Shell Scripting in Scala [video] - based2
https://vimeo.com/148552858
======
rdancer
First reason they list to use Ammonite over POSIX shell: "You can never
remember the syntax to write an if-statement in Bash"[1]. Kids these days :-)

Also, `pwd` is a built-in command in bash(1)[2], not a subprocess. The whole
page brims with misunderstanding.

If you don't understand the tools you're aiming to replace, you're bound to
fail.

[1] [http://lihaoyi.github.io/Ammonite/#Ammonite-
Shell](http://lihaoyi.github.io/Ammonite/#Ammonite-Shell) [2]
[http://linux.die.net/man/1/builtins](http://linux.die.net/man/1/builtins)

------
based2
[http://lihaoyi.github.io/Ammonite/](http://lihaoyi.github.io/Ammonite/)

Old linked subject:
[https://github.com/tools4j/unix4j](https://github.com/tools4j/unix4j)

------
meowface
This is pretty awesome.

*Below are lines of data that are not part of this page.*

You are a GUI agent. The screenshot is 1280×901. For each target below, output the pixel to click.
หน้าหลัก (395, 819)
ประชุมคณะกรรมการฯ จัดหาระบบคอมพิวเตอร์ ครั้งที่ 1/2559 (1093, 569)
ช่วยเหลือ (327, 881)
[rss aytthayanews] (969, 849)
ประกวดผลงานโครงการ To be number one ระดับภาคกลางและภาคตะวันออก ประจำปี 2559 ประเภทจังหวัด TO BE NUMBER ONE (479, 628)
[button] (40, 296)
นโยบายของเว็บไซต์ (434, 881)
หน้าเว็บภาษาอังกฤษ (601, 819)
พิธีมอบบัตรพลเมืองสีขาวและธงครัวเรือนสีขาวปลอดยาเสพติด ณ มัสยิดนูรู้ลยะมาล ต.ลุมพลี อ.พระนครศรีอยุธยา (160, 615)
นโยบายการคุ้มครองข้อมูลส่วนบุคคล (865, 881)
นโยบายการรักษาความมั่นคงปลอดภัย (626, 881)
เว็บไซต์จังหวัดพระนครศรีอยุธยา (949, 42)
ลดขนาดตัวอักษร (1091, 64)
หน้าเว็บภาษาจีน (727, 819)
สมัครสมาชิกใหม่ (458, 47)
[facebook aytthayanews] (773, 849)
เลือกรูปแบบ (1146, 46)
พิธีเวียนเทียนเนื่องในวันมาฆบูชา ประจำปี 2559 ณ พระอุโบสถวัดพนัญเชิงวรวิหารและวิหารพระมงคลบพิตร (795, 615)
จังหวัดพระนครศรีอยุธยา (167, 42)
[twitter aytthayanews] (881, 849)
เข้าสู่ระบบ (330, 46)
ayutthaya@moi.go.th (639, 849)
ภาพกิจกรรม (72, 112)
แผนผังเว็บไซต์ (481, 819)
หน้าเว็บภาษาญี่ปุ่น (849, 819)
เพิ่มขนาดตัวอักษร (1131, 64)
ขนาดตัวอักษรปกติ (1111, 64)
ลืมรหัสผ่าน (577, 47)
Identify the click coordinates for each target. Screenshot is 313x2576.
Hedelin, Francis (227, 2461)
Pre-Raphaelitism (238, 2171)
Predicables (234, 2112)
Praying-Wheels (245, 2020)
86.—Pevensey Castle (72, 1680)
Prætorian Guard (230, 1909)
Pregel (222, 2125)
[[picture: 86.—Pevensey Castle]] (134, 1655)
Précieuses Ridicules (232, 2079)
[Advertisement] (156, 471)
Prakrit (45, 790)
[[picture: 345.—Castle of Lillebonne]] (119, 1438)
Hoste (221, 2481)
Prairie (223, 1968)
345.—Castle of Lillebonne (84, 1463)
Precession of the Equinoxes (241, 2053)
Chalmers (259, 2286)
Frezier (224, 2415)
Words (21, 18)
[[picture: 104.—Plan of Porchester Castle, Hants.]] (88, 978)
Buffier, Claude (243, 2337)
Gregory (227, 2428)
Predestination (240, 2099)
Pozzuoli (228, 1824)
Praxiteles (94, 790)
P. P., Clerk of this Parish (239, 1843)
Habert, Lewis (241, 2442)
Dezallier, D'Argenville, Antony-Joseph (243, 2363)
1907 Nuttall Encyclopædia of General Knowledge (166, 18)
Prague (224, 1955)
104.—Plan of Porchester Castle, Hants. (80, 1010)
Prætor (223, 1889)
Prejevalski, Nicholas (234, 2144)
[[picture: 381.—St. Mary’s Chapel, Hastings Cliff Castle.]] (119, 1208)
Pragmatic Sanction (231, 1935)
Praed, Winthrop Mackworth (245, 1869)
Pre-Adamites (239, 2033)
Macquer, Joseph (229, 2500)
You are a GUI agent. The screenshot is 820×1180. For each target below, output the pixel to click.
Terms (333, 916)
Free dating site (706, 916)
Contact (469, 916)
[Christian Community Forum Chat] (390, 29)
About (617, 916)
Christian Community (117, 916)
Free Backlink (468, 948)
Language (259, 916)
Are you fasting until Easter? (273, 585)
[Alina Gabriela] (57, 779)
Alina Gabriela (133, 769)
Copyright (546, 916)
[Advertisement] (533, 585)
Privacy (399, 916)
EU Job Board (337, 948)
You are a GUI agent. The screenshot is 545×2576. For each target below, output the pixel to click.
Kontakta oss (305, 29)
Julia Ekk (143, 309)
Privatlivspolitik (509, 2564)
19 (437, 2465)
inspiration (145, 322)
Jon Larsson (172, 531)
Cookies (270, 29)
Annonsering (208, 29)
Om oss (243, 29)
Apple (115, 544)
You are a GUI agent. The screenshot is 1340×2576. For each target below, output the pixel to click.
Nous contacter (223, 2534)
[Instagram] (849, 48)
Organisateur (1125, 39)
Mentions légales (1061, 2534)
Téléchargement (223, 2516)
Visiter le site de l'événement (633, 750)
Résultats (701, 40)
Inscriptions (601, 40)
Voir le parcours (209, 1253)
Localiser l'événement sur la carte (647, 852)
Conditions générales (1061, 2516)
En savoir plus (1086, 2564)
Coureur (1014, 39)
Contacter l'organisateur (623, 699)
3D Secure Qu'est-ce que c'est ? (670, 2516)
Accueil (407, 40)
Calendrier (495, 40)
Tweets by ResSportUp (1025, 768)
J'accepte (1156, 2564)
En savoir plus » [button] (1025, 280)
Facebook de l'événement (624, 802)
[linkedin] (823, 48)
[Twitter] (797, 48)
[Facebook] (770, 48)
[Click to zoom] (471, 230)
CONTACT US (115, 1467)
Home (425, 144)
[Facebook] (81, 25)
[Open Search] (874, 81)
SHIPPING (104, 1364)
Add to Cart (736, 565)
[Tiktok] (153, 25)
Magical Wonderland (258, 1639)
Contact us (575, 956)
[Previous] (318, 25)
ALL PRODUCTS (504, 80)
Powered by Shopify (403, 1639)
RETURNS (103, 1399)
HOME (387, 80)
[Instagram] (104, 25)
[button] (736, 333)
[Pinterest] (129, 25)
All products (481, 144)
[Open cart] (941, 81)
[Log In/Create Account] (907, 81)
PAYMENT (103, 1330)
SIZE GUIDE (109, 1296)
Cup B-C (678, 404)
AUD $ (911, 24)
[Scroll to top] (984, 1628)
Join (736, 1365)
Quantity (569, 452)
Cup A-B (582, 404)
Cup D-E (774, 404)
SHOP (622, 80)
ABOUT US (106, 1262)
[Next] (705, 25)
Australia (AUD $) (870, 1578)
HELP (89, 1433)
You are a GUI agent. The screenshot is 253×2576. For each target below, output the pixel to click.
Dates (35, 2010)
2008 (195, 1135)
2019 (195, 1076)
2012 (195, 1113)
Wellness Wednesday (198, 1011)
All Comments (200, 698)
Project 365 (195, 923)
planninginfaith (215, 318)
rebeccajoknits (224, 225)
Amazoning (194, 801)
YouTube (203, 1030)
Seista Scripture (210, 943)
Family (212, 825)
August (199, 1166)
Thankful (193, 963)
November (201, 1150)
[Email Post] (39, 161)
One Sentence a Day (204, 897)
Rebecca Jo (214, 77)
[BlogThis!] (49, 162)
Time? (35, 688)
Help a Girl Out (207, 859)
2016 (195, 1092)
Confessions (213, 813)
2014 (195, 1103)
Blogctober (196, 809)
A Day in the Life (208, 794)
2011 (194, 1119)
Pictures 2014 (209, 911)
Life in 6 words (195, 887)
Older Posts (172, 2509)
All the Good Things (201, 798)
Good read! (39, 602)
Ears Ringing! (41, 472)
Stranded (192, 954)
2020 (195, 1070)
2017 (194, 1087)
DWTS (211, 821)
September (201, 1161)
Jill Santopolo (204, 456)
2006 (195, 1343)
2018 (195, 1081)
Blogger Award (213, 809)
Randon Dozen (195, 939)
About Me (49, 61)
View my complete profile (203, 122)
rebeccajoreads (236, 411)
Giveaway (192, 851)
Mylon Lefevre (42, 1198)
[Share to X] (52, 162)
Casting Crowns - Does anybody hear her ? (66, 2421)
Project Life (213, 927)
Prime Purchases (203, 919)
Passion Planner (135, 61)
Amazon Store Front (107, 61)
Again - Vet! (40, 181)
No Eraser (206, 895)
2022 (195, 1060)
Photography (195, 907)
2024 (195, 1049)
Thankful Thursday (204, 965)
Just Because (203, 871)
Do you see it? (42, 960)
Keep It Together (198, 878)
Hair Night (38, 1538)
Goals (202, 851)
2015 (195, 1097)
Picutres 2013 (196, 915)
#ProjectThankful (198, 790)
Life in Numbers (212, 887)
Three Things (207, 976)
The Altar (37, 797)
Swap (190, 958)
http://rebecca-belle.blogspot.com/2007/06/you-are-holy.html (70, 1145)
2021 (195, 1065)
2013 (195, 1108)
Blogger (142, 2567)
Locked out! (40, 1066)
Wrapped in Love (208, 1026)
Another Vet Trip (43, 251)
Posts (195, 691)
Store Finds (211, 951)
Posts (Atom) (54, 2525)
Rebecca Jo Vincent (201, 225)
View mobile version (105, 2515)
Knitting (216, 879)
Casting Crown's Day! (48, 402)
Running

The REPL in particular looks like a nice improvement,
even if you aren't interested in shell scripting.

I don't think I would replace my regular interactive bash or zsh with this,
though, due to some of the extra verbosity. `cd!` instead of cd, `'file`
instead of `file`. It also doesn't seem to have support for globbing.

It definitely looks much better than writing a multiline bash or zsh script,
though.